Violence kills at least 12 people in Iraq
Agence France-Presse . BaghdadAttacks in Iraq killed at least 12 people and wounded dozens more on Friday, security and medical officials said, in the latest wave of violence sweeping across the country.
A roadside bomb exploded in the morning in the main market in Al-Husseiniyah, a Shia-majority area on Baghdad’s northeast outskirts, and another went off after emergency personnel arrived, an interior ministry official said.
A medical source at the Sheikh al-Dhari hospital said the facility had received eight bodies and more than 50 wounded from the blasts, while a health ministry source put the toll at 13 killed and about 150 wounded.

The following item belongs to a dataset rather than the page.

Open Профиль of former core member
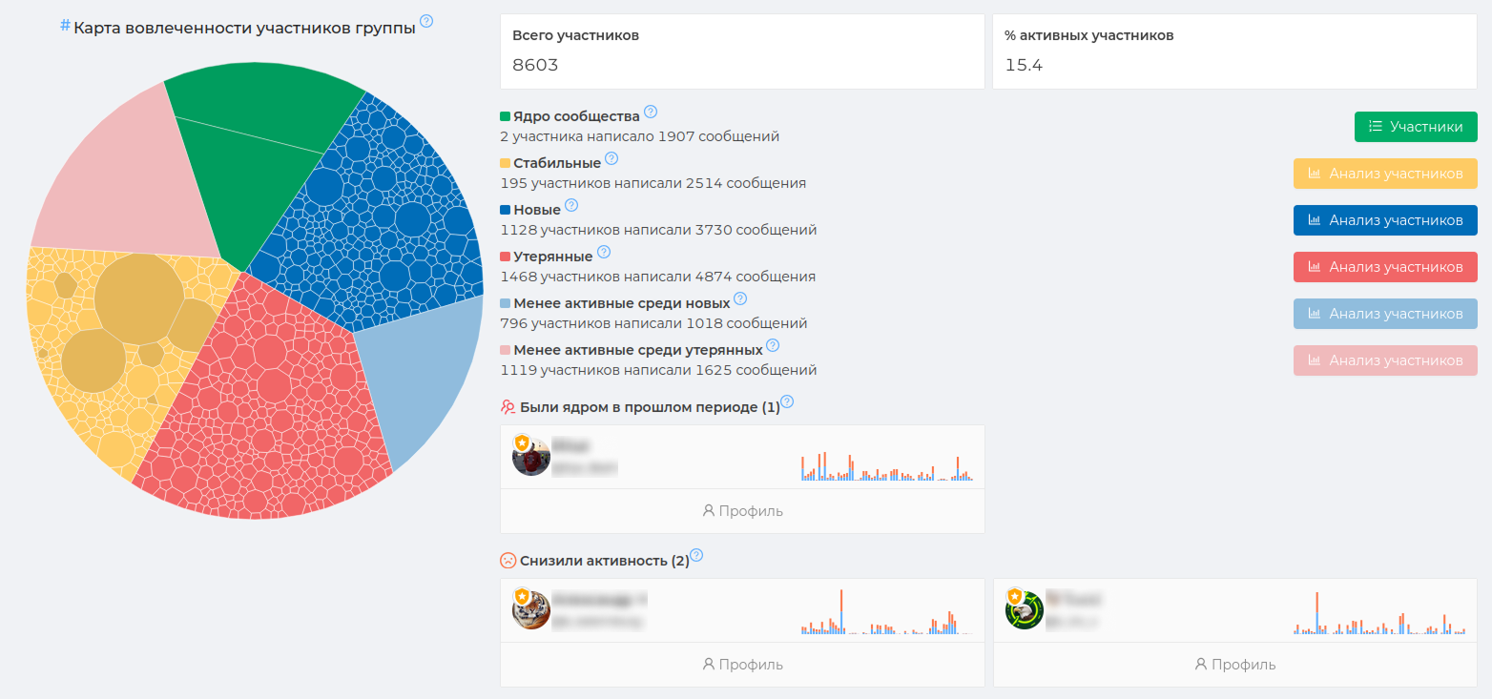Viewport: 1492px width, 699px height. click(742, 511)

Meanwhile, gunmen with silenced weapons opened fire on a police checkpoint in Bayaa in south Baghdad, killing three policemen, the interior ministry official said. The toll was confirmed by the health ministry source.
And a suicide car bombing and mortar rounds killed one person and wounded 12 in Samarra, a Sunni-majority city north of Baghdad that houses the Shia Al-Askari shrine, which is visited by tens of thousands of pilgrims each year.
The shrine was bombed in February 2006, triggering a wave of sectarian bloodshed in which tens of thousands of Iraqis were killed.
The violence was brought under control only after Sunni tribes turned against the insurgents and the United States sent in thousands of additional soldiers in a troop ‘surge.’
The suicide bomber targeted a police checkpoint at the southern entrance of Samarra, killing an Iranian pilgrim and wounding 10 other people.
Seven Iranian pilgrims, two police and a soldier were wounded, a police lieutenant colonel and a medical source from Samarra hospital said.
Two more Iranian pilgrims were wounded by two mortar rounds that exploded in the area, the same sources said.
With the latest violence, at least 160 people have died in attacks in Iraq mainly targeting the Shia community in the past 10 days — more than the number of people killed during the entire month of May, according to official figures.
On June 13, 72 people were killed in a string of attacks across the country that were later claimed by al-Qaeda’s front group, the Islamic State of Iraq.
They included a car bomb that killed seven on the outskirts of Kadhimiyah, the site of the shrine of revered Shia imam Imam Musa Kadhim, and another blast in Karrada in central Baghdad amid Shia pilgrims’ food tents, killing 16.
Three days later, two car bombs targeting Shias commemorating Imam Kadhim’s death in 799 killed 32 people in the capital.